→ Supplied material:
===============

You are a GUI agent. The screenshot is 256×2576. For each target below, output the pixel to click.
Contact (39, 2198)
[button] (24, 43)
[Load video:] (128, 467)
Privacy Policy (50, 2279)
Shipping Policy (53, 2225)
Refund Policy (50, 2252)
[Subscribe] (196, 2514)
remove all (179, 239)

===============

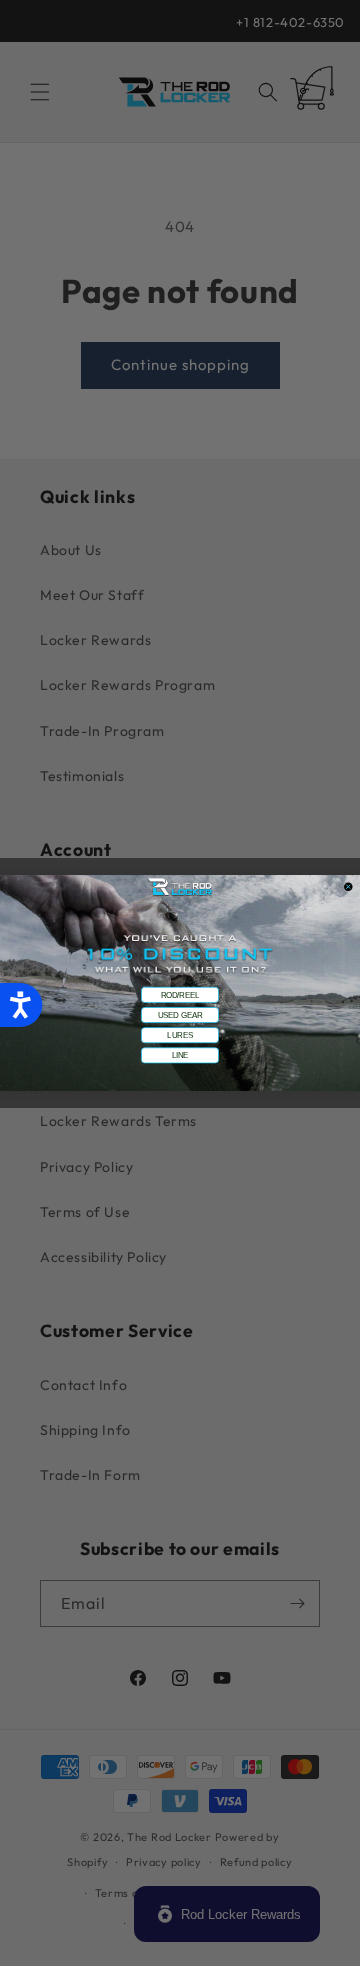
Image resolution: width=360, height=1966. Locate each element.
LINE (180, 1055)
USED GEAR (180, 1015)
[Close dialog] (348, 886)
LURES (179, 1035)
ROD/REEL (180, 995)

===============

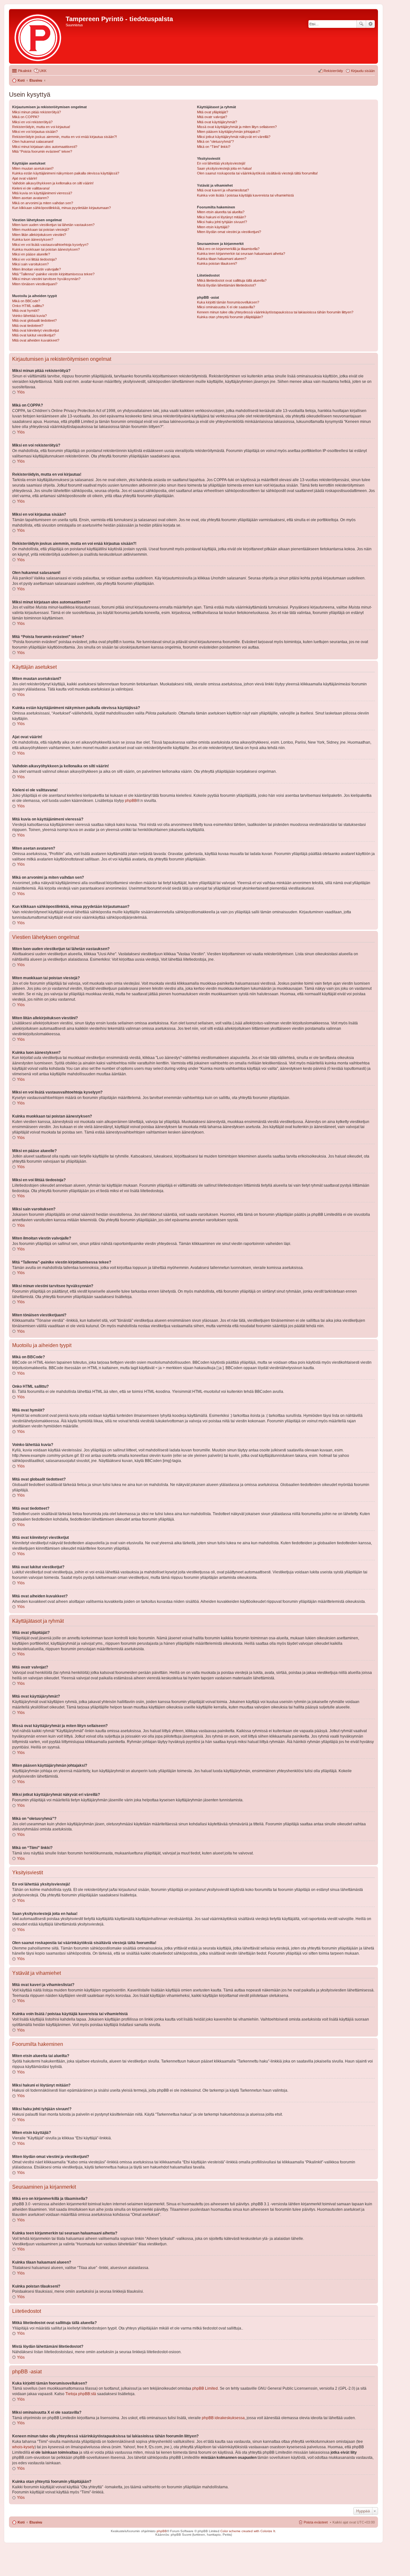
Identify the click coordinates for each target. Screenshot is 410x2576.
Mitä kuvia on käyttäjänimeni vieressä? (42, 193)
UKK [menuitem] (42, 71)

===============

→ Work to complete: If a line of the records above holds the word "target", show it.

→ Reply to the exercise:
You are a GUI agent. The screenshot is 256×2576. For each target below, output the pixel to click.
Identify the click coordinates for each target. Screenshot is 410x2576.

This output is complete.